Asset Tokenization Platform to Disrupt Capital Market
Published on May 21, 2019
Author : Greg Hauw, Founder and CEO, Ohanae

Ohanae is an asset tokenization platform that will disrupt the capital market with automated compliance, improved liquidity, and enhanced ease of trading with fast transaction settlement. Equity tokens or digitized securities may become the more common method of securities ownership and secondary trading in the future, allowing users to leverage smart contracts to automate regulatory compliance for their securities.

Equity tokens and the promise of automated compliance

Technology never exists in a vacuum. That’s especially true at the cutting edge, where new innovations hold the potential to transform the world at a scale difficult to contemplate. The newly released paper by The Thomson Reuters Legal Executive InstituteDigitized Securities and the Promise of Automated Compliance, not only outlines how revolutionary this process could be, but also explains how smart contracts could be used to automate compliance with certain securities laws.

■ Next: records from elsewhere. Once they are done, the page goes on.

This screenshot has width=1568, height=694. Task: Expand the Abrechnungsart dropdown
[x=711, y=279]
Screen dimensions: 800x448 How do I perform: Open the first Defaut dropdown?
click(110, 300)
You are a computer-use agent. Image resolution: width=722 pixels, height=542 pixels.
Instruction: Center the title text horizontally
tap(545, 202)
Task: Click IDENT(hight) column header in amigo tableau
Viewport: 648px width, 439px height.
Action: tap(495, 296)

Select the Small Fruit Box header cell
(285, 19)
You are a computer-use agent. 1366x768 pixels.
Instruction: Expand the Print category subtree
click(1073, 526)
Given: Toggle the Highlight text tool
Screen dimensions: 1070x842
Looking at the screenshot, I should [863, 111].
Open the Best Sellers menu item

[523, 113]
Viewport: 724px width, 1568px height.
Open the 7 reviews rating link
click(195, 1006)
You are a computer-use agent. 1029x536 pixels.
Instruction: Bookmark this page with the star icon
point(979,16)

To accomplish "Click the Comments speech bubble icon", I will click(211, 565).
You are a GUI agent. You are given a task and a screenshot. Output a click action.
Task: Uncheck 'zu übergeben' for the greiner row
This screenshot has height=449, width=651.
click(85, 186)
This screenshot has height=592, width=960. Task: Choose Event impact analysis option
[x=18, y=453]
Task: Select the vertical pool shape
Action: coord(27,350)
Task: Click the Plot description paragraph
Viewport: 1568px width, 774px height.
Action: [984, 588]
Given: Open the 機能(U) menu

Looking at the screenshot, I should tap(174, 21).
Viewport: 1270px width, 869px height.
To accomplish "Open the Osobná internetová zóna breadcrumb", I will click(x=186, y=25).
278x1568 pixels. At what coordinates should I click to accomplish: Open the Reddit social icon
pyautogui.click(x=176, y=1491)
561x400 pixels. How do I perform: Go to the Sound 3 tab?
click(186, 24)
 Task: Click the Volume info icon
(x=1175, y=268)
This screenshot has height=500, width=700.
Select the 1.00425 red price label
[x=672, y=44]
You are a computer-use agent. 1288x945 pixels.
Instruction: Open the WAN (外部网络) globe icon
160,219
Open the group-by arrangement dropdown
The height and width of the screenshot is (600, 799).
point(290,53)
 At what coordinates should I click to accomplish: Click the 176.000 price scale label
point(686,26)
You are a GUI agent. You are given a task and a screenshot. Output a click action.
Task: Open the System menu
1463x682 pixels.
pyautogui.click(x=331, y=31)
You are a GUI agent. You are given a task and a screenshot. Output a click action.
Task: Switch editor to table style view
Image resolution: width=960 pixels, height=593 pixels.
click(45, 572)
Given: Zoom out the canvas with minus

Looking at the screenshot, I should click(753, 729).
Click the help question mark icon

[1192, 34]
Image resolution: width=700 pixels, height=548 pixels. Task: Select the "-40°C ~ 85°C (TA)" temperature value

An equity token is a digital representation of a security, such as a stock, which can be programmed to automate certain functions and whose ownership can be traced in real time using a distributed ledger or blockchain. The paper from The Thomson Reuters Legal Executive Institute explains the concept of an equity token aptly:

“The first generation of digitized securities being issued today are effectively traditional securities enveloped in a digital wrapper. That should not suggest that their potential impact is limited, however. As in the shift from “snail mail” to email, the content of the underlying information does not change. However, like email, digitization offers significant advantages over the legacy paper-based system.”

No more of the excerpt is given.